» **Exercise details**
Which lines of the records below contain the word "computer"? Show each one.

(Dataset entries)
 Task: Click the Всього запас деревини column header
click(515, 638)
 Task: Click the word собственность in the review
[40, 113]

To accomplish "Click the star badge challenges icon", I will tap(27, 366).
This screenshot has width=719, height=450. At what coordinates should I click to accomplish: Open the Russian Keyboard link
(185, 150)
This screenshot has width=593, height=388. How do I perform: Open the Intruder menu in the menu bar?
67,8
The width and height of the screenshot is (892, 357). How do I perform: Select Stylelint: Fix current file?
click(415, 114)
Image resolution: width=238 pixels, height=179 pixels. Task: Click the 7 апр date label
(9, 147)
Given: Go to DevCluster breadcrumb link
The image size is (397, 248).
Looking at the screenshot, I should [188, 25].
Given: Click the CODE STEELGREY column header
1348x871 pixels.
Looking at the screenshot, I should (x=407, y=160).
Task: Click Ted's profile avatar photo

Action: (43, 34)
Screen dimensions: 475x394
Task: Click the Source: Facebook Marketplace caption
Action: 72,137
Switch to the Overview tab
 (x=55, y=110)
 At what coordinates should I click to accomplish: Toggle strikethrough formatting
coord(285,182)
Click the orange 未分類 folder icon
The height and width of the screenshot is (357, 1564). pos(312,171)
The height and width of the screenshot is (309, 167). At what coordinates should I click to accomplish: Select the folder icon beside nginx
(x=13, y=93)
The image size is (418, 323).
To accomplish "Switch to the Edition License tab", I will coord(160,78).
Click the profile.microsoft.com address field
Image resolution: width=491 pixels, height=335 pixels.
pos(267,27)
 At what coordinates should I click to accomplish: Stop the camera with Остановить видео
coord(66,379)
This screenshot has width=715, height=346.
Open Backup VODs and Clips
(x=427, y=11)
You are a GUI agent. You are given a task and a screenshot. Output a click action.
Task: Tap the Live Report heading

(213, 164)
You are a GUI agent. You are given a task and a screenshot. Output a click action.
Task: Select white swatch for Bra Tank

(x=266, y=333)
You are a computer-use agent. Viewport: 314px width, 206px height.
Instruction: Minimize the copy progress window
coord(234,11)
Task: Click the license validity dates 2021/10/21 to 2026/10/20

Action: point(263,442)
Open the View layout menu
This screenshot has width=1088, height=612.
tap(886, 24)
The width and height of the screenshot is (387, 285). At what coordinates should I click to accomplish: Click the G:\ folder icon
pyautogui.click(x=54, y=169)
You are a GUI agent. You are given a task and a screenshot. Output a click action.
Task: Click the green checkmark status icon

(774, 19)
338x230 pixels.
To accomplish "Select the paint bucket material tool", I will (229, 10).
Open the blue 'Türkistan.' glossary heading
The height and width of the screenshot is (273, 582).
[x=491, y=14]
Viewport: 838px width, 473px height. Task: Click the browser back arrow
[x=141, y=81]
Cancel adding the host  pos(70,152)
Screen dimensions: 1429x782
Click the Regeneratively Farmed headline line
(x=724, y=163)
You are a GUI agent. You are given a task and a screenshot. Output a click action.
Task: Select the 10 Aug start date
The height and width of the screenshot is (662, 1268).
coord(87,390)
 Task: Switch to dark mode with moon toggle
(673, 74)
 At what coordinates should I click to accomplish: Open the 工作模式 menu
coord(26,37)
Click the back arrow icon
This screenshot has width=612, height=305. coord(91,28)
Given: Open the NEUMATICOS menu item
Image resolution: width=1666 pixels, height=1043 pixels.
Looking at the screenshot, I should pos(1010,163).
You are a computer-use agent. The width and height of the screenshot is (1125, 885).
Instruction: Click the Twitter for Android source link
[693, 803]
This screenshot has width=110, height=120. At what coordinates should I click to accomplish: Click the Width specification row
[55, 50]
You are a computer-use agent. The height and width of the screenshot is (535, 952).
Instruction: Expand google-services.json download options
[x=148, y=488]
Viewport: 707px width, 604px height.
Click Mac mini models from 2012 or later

» **Result**
You are a computer-use agent. Viewport: 314px width, 206px height.
You are a computer-use agent. The width and height of the screenshot is (1125, 885).
You are a computer-use agent. The height and width of the screenshot is (535, 952).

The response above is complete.